═════ Record extracts

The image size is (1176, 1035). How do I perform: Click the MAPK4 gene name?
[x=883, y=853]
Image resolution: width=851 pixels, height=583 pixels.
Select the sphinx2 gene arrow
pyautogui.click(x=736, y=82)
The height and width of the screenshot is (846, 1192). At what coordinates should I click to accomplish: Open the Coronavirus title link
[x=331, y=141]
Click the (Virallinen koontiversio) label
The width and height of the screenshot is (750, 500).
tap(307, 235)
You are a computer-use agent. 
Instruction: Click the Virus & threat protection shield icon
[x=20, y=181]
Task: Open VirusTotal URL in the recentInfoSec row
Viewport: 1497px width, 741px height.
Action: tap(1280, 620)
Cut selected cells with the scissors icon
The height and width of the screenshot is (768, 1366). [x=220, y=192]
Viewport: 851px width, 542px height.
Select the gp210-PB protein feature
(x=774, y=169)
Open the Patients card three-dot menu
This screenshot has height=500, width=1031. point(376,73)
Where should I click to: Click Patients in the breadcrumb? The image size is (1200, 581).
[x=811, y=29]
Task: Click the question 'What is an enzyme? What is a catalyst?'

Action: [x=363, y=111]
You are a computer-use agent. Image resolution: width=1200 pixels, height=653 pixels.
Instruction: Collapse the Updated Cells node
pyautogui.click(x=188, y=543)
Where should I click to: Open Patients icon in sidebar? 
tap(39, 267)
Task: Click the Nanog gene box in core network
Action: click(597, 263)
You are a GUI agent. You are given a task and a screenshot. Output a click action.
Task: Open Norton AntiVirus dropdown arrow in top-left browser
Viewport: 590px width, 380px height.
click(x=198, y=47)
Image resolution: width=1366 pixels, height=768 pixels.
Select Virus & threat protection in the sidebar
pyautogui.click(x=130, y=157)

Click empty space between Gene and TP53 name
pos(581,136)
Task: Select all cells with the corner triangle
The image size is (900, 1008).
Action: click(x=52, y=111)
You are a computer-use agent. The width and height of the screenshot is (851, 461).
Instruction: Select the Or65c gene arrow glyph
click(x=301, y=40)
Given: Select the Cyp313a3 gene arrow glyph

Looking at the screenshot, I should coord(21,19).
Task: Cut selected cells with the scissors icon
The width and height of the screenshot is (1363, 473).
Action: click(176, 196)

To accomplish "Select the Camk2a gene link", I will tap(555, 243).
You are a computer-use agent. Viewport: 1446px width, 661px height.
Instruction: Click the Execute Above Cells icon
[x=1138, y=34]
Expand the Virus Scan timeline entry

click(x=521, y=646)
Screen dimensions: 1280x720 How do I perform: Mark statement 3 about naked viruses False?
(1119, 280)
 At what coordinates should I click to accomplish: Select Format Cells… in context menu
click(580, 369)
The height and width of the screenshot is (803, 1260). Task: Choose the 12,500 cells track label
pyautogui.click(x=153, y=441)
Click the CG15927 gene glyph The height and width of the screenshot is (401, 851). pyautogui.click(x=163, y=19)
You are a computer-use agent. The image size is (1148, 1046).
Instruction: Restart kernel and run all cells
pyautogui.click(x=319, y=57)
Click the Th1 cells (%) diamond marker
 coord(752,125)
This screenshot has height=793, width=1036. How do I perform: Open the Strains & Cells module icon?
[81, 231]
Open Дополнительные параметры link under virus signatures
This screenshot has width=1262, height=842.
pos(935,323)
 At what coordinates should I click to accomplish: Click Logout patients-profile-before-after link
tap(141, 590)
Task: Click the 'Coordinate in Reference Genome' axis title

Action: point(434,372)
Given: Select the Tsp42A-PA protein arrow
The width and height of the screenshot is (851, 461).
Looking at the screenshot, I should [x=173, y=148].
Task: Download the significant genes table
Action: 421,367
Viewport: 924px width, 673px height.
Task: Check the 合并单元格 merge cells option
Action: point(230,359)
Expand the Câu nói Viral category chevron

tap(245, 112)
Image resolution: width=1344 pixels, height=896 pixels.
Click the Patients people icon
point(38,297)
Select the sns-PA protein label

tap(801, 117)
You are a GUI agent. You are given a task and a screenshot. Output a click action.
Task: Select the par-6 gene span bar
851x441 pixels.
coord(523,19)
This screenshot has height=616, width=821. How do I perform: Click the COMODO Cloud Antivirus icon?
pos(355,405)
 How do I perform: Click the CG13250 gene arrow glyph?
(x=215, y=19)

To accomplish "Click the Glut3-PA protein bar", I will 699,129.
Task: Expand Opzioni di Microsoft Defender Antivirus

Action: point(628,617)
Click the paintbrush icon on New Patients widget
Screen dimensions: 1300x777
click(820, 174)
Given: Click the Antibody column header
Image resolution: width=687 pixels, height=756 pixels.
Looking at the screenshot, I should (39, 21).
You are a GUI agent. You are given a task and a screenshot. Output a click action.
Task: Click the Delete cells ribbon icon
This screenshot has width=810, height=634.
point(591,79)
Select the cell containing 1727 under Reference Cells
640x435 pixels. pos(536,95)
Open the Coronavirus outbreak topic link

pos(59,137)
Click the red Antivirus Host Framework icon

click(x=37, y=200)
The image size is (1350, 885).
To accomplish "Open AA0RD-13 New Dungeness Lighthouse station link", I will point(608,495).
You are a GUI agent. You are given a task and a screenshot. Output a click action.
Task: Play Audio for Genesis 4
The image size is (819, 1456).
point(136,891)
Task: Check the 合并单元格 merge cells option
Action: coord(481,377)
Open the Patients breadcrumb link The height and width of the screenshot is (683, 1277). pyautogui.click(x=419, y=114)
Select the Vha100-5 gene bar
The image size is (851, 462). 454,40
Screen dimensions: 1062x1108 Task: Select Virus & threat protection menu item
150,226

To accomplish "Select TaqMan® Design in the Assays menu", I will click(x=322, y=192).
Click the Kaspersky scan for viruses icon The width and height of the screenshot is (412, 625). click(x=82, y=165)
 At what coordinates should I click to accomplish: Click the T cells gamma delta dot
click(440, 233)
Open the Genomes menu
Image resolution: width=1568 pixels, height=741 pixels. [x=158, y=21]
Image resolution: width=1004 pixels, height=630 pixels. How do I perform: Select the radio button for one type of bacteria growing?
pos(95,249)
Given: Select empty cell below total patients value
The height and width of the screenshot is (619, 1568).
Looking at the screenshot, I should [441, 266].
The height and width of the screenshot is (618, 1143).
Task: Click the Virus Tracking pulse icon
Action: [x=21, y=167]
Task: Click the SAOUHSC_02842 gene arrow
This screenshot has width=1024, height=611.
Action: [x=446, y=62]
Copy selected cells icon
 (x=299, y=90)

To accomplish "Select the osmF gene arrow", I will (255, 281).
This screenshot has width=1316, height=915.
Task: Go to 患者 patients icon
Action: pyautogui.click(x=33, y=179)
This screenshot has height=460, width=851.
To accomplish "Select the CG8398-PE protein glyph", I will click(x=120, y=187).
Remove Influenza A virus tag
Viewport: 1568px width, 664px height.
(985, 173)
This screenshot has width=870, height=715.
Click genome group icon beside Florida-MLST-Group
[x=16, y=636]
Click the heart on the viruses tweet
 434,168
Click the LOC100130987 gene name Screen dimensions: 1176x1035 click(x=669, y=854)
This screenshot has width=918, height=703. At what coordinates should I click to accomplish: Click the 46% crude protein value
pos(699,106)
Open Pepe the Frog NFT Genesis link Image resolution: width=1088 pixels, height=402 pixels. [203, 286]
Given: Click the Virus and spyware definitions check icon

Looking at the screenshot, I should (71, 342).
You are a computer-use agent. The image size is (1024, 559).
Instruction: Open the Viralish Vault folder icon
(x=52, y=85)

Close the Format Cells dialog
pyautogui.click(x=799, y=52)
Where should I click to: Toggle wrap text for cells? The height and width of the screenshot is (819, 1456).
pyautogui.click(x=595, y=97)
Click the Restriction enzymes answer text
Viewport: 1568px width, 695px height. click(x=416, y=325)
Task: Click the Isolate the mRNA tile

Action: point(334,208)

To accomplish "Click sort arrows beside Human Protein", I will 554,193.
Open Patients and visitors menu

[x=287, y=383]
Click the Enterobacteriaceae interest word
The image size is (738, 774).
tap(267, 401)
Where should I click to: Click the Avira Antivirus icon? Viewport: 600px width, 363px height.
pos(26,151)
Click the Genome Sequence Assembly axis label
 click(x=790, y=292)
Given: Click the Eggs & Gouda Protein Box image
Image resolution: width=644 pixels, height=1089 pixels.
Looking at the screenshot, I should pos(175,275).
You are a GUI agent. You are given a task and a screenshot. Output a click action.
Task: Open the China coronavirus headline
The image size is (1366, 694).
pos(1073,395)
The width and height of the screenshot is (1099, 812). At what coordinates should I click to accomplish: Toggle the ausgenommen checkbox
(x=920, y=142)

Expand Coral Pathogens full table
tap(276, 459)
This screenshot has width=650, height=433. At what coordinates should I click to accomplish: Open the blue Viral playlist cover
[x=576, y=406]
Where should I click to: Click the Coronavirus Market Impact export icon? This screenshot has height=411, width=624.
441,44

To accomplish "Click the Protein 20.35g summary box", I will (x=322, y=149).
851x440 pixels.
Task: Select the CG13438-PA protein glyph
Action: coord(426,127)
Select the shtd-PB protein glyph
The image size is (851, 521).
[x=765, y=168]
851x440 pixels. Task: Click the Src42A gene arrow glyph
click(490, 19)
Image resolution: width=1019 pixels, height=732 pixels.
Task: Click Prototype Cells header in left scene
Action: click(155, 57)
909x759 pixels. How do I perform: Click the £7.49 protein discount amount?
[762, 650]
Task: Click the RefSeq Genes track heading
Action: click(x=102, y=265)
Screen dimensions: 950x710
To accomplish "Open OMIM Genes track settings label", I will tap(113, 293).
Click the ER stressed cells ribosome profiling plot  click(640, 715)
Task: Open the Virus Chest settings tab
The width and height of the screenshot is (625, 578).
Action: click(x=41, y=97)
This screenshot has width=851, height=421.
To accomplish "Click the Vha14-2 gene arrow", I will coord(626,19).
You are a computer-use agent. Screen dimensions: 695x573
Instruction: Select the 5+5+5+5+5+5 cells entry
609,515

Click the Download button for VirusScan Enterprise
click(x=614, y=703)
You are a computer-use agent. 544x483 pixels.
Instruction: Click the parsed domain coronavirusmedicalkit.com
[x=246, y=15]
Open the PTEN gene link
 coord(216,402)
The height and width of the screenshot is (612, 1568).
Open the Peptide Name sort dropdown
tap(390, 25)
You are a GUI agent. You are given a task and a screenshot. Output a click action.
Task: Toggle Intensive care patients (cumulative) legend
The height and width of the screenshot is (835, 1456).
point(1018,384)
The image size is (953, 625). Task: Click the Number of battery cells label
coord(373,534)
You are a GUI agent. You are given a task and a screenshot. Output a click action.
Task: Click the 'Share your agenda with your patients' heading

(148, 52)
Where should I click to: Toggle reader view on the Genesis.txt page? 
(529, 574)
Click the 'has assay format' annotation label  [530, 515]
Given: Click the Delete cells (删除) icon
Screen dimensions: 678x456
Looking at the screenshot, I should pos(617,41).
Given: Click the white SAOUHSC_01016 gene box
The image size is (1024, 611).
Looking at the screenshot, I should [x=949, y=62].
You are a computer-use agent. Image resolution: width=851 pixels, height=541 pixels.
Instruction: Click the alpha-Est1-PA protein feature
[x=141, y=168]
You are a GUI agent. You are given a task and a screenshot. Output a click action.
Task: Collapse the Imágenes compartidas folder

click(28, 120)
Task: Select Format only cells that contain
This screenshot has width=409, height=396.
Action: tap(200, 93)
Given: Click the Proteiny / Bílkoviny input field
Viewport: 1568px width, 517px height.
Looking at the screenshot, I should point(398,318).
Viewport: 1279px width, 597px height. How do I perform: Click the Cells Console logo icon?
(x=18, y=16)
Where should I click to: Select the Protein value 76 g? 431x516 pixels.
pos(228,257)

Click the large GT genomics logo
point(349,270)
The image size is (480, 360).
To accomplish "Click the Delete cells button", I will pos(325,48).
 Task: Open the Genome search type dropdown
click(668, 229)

══════════

• **Problem requirements**:
For each line above that holds the string "computer", provide a copy of that line.

• **Answer space**:
You are a computer-use agent. 
You are a computer-use agent. Image resolution: width=1200 pixels, height=653 pixels.
You are a computer-use agent. The width and height of the screenshot is (851, 461).
You are a computer-use agent. Viewport: 1446px width, 661px height.
You are a computer-use agent. The image size is (1148, 1046).
You are a computer-use agent. The image size is (1024, 559).
You are a computer-use agent. Screen dimensions: 695x573
You are a computer-use agent. 544x483 pixels.
You are a computer-use agent. Image resolution: width=851 pixels, height=541 pixels.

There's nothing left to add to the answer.